Thanks to the Affordable Care Act and other programs, more Americans than ever have health insurance. In fact, roughly 92% of people in this country now have coverage.
So, why have half of all U.S. adults say that they have trouble affording their health care, with four out of 10 admitting that they’ve either delayed or outright skipped needed services because they couldn’t afford it?
That’s because medical care is still cost-prohibitive for many, even when you do have insurance. No matter whether you have private insurance, Medicare or something else, you can still find that your medical debts have piled up.
Why medical insurance doesn’t eliminate medical debt
There are numerous reasons why medical insurance doesn’t really protect patients and their families from medical debt. Here are a few:
- Despite charging outrageous monthly premiums, many insurance companies have yearly deductibles before they kick in, and people struggle to pay them.
- Prescription costs keep rising, and people who need multiple prescriptions often find that their co-pays run into the hundreds of dollars each month.
- Patients who end up in an emergency room may find that some or all of the services they receive aren’t deemed “medically necessary” by the insurance company, leaving them to cover the bill.
- Dental and vision care are often not included in regular health insurance, leaving patients to foot the cost for very expensive treatments on their own.

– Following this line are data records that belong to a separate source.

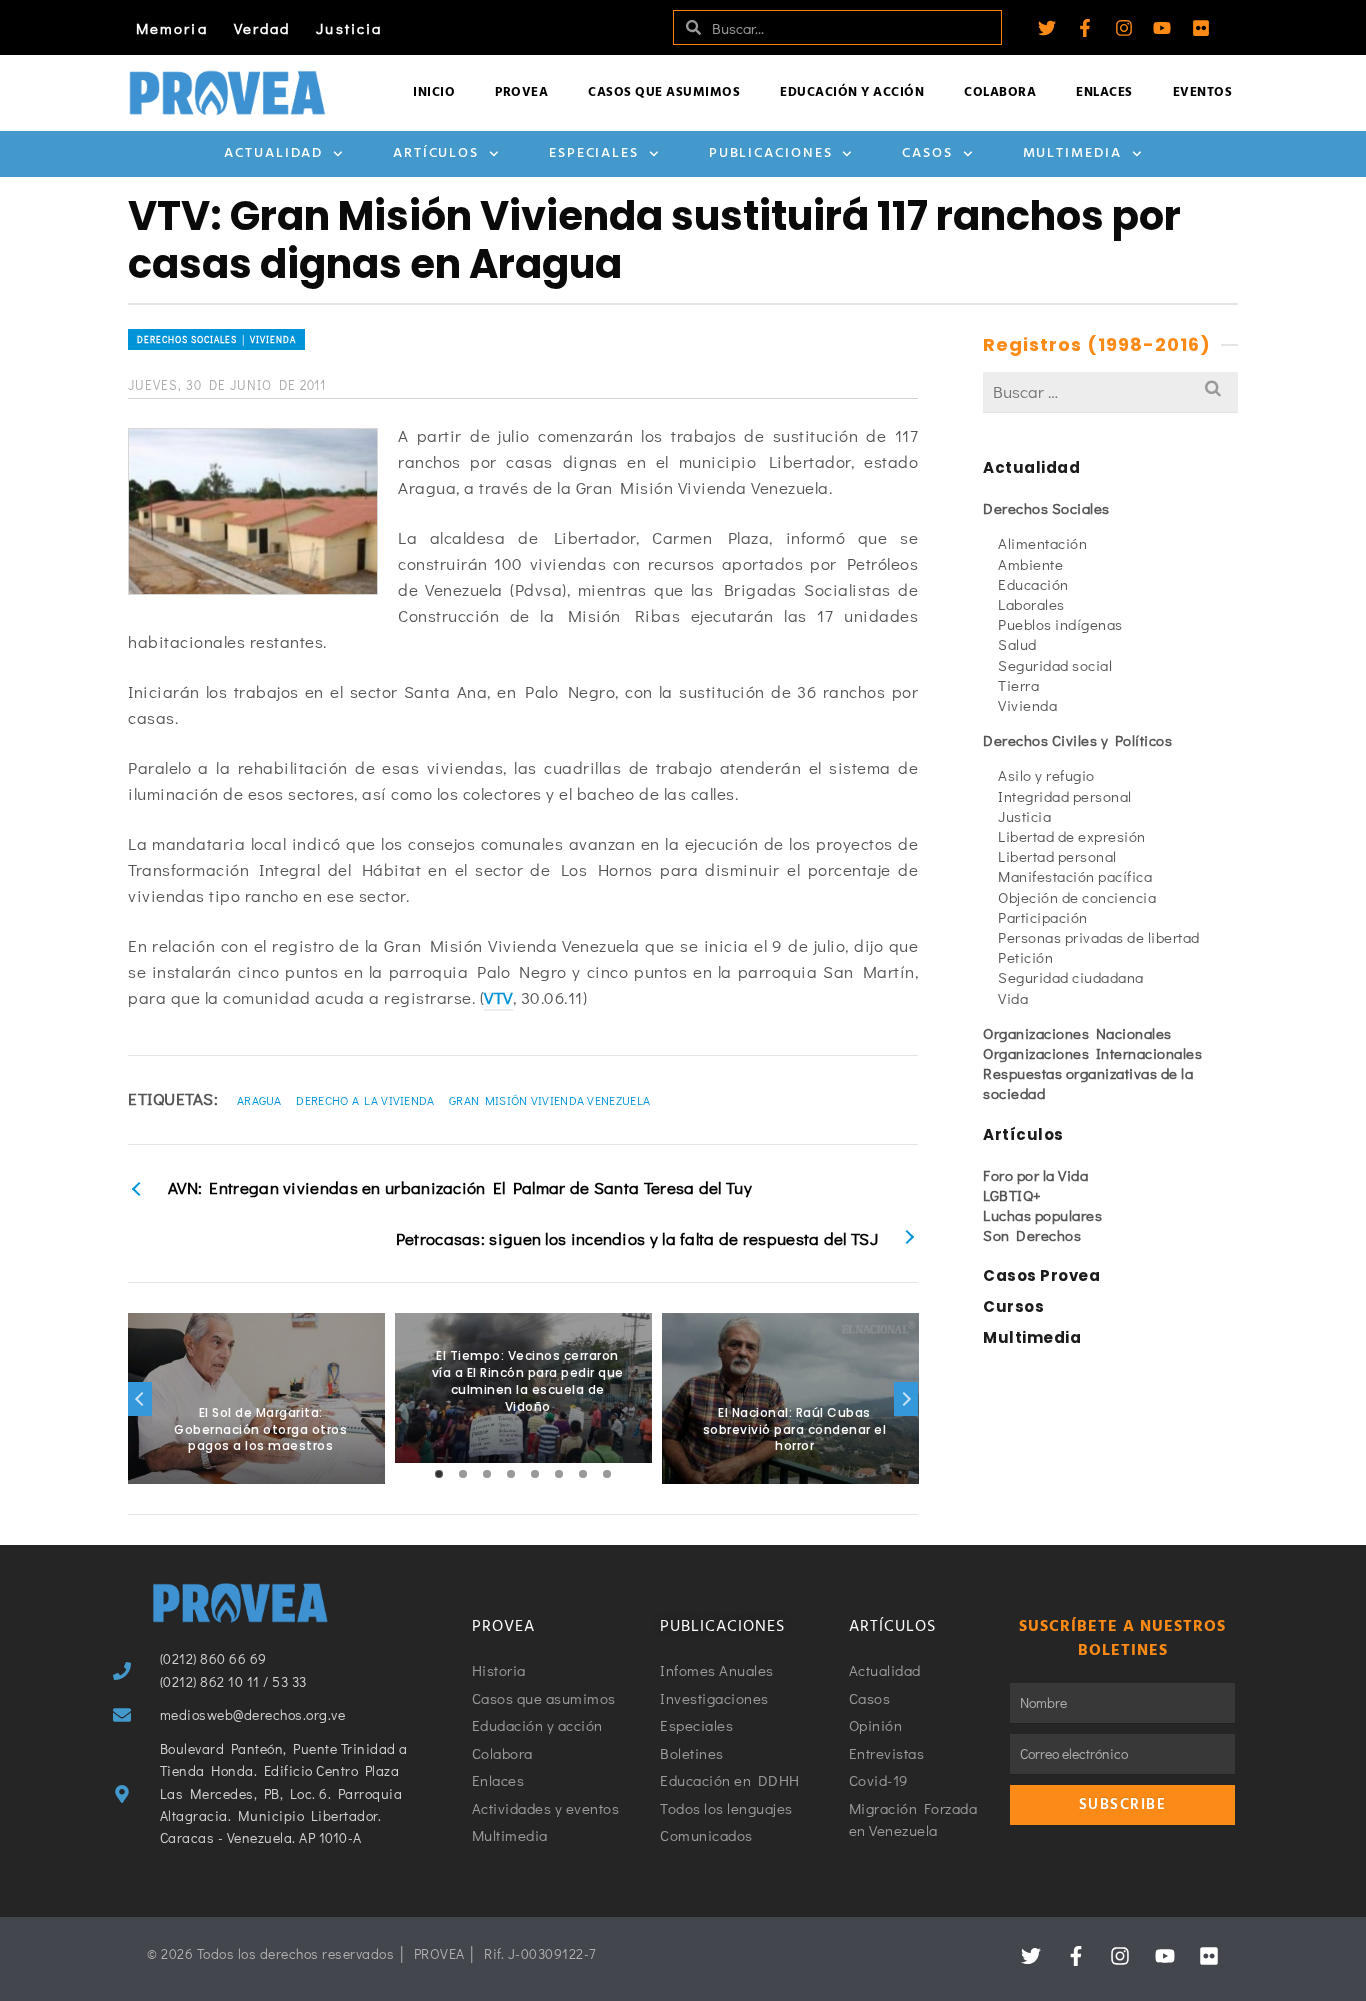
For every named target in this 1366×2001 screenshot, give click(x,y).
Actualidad (273, 153)
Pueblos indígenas (1060, 624)
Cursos (1013, 1306)
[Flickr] (1201, 28)
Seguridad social (1055, 665)
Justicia (349, 28)
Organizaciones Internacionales (1092, 1053)
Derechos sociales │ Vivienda (216, 339)
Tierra (1018, 685)
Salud (1017, 644)
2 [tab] (463, 1474)
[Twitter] (1047, 28)
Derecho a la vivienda (365, 1100)
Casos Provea (1041, 1275)
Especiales (594, 153)
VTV (498, 997)
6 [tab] (559, 1474)
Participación (1043, 917)
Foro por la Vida (1035, 1175)
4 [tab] (511, 1474)
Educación (1033, 584)
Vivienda (1027, 705)
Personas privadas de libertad (1099, 937)
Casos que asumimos (664, 92)
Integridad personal (1065, 796)
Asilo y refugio (1046, 775)
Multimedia (1072, 153)
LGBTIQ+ (1012, 1195)
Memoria (172, 28)
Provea (521, 92)
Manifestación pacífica (1075, 876)
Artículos (436, 153)
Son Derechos (1032, 1235)
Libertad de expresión (1072, 836)
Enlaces (1104, 92)
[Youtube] (1162, 28)
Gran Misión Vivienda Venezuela (549, 1100)
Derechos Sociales (1046, 508)
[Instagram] (1124, 28)
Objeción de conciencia (1077, 897)
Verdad (262, 28)
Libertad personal (1057, 856)
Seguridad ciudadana (1071, 977)
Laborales (1031, 604)
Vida (1013, 998)
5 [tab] (535, 1474)
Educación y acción (852, 92)
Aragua (259, 1100)
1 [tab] (439, 1474)
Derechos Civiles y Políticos (1077, 740)
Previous (140, 1399)
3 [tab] (487, 1474)
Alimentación (1042, 543)
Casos (927, 153)
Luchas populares (1042, 1215)
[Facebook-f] (1085, 28)
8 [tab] (607, 1474)
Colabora (1000, 92)
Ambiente (1030, 564)
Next (906, 1399)
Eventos (1203, 92)
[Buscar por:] (1110, 391)
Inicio (434, 92)
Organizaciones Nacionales (1077, 1033)
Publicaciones (771, 153)
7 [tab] (583, 1474)
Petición (1025, 957)
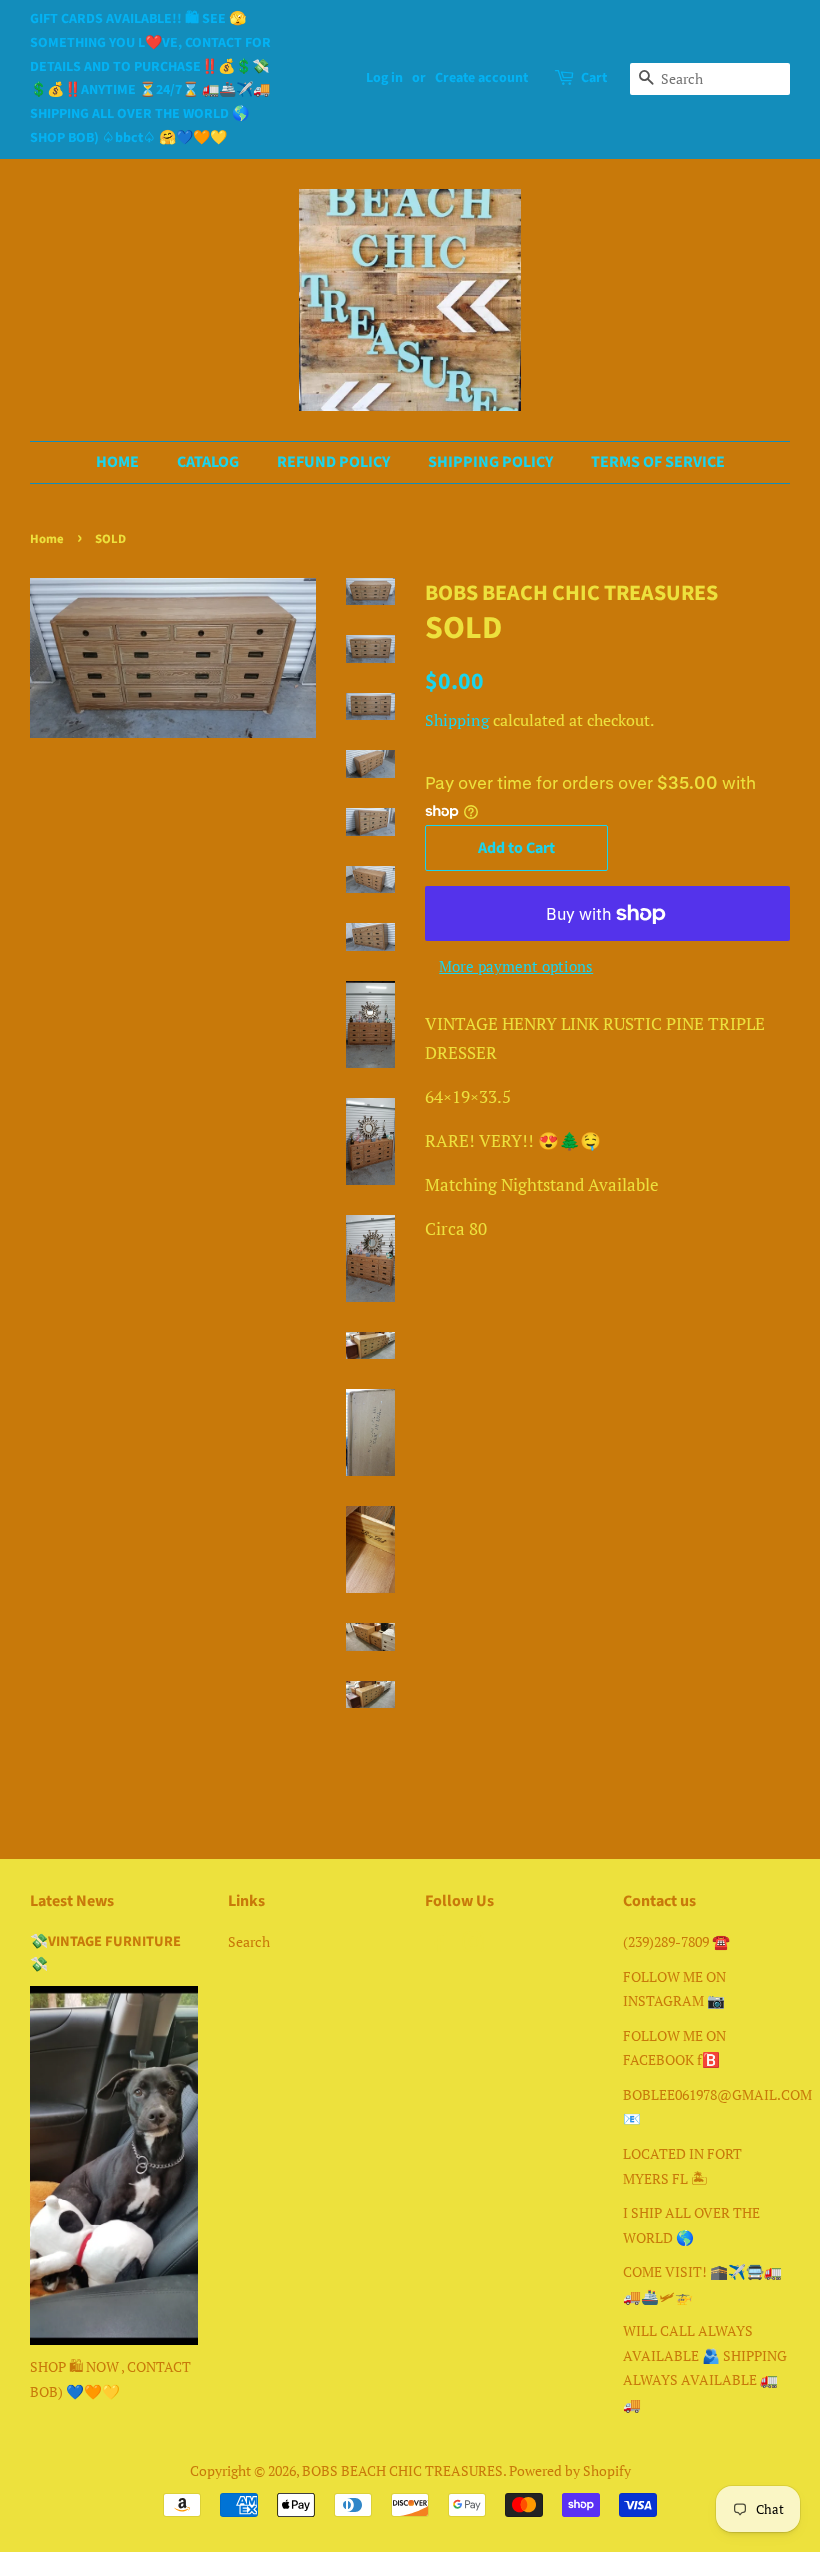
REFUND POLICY (333, 462)
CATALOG (208, 462)
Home (47, 539)
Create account (481, 78)
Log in (384, 78)
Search (249, 1941)
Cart (594, 78)
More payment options (516, 966)
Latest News (72, 1901)
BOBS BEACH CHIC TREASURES (402, 2470)
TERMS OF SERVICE (658, 462)
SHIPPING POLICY (490, 462)
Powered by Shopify (570, 2470)
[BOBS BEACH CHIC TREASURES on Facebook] (436, 1945)
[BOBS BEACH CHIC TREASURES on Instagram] (473, 1945)
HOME (117, 462)
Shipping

- A trip to a clinic, hospital or doctor’s office can become very expensive if the doctor is not on the health insurance company’s list of “preferred providers.”
It isn’t unusual for medical debt to end up looking like regular debt, either. When faced with a dental emergency, for example, many people will reluctantly pull out their credit cards to pay for the removal of an abscessed tooth – and then struggle to make those payments (at an exorbitant interest rate).
When the medical bills become overwhelming and you don’t know how to cope, it may be time to look into your options for debt relief, including bankruptcy.